Overview of GDS and GDS-OF¶
To give a brief introduction to the GPU Direct Storage paradigm, we first need to understand the traditional file transfer pathway between the storage device and a GPU. Traditionally, to transfer a file from the storage device to the GPU, the CPU would create a temporary cache or bounce buffer out of the system memory (RAM). This buffer would hold data transferred from the storage device. Only after the data has been transferred to the bounce buffer or the buffer is full will the data transfer from the bounce buffer to the GPU. In the case of large file transfers to repetitive file transfers, this will result in increased latency. GPU Direct Storage sends the data directly from the storage device to the GPU without the need for the temporarily allocated CPU system memory to coordinate movement with the PCIE bus. For more information, please visit the blog below. - Introduction to GPU Direct Storage
Before diving into the technical details of setting up GDS, we will first cover the two prominent use cases of ultra-fast GDS. The first case is the consumer use case, those developers that will take advantage of the GDS to read data in real time. These cases include: - Running Digital Signal Processing models in real-time - Streaming Video data for live analytics - Streaming data from scientific instruments such as electron microscopes.
Producer Use Cases¶
The other GDS use case for developers includes producing or writing data to a source. Examples of these workflows include: - Writing streams from multiple scientific equipment into a single stream. - Archiving raw or transformed data in real-time. - Writing data to a secondary workflow.
Overview of IGX¶
IGX is the latest generation of Industrial grade edge AI platform. It boasts an integrated 12-core ARM CPU and 2048 Cuda core + 64 Tensor Core integrated Ampere generation GPU. This powerful duo combines many other features, such as NVME support, RJ45 networking, and more, designed to optimize any edge AI workflow. The 2 PCIE slots connected to the ConnectX 7 chip onboard the IGX are critical. This ConnectX 7 chip uniquely facilitates GDS & GDS-OF for the GPU and any PCI-E expansion card. For this reason, we added a PCIE riser card and compatible SSD to the second PCIE Gen5x8 slot.
Setting Up GDS¶
As previously mentioned, we have two open slots onboard the IGX system. The first x16 slot is for our GPU, which will take advantage of all x16 lanes for communication. The second x8 slot, however, can be used for any PCIE expansion card; we chose to use a PCIE riser to add an NVME-compatible drive to take advantage of GDS. It’s important to note that we couldn’t use the existing M.2 NVME boot drive since it’s not connected to the Connect 7 chip onboard the IGX.
Hardware Requirements¶
The first step in this process is to obtain the correct hardware. In addition to the IGX system you have, you will also need a PCIE riser card and a compatible NVME SSD with the PCIE riser you chose (e.g., if you have a PCIE M.2 riser, then you’ll need an M.2 NVME SSD).
Software Installation¶
The next step is to update the software inside your IGX. Note: You can skip this step if you have a new IGX system or one that has been freshly flashed. An explanation of each command will be available at the end of this post.

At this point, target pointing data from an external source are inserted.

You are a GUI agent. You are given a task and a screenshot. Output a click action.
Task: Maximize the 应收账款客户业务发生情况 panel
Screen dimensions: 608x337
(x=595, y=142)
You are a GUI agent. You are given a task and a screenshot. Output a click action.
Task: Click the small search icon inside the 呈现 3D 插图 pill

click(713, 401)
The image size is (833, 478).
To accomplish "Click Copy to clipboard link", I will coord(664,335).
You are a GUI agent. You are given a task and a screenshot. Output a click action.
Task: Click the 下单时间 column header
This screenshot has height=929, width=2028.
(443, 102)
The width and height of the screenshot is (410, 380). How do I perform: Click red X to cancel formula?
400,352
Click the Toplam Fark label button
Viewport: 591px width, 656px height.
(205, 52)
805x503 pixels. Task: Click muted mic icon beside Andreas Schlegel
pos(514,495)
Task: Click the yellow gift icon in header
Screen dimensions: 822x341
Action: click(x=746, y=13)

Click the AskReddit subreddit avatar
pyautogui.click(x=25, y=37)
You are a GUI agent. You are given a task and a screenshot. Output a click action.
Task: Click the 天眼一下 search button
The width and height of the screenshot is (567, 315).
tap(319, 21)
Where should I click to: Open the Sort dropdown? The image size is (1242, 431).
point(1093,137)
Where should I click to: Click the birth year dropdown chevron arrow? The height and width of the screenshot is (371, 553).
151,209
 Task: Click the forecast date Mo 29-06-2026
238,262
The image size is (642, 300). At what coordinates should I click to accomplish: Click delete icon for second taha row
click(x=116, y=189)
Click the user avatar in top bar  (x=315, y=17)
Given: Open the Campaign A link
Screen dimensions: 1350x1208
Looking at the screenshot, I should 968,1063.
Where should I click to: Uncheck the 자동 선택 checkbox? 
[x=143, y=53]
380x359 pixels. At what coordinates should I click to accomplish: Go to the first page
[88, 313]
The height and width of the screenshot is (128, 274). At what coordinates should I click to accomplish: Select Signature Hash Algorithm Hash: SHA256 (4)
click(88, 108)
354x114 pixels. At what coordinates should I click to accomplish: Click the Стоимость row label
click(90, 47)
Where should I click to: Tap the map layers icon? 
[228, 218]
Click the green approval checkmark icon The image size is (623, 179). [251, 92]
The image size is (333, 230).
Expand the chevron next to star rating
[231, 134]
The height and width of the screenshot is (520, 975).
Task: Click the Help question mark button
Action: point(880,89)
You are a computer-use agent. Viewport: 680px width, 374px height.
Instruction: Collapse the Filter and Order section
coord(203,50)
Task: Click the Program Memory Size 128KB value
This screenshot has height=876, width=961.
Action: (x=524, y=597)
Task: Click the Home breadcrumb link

* Install/update GCC and Linux Headers
* sudo apt update
* Install MOFED drivers
* wget --no-check-certificate https://content.mellanox.com/ofed/MLNX_OFED-24.01-0.3.3.1/MLNX_OFED_LINUX-24.01-0.3.3.1-ubuntu22.04-aarch64.iso
* mkdir /mnt/iso
* mount -o loop MLNX_OFED_LINUX-24.01-0.3.3.1-ubuntu22.04-x86_64.iso /mnt/iso
* /mnt/iso/mlnxofedinstall --with-nfsrdma --with-nvmf –force
* update-initramfs -u -k $(uname -r)
* sudo reboot
* Install cuda toolkit, cuda drivers, and GPU drivers
* sudo apt-get update
* sudo apt-get -y install cuda-toolkit-12-5
* sudo apt-get install -y nvidia-driver-535-open
* sudo apt-get install -y cuda-drivers-535
After updating the essential software, follow the instructions below to install the Nvidia-GDS application and reboot your machine.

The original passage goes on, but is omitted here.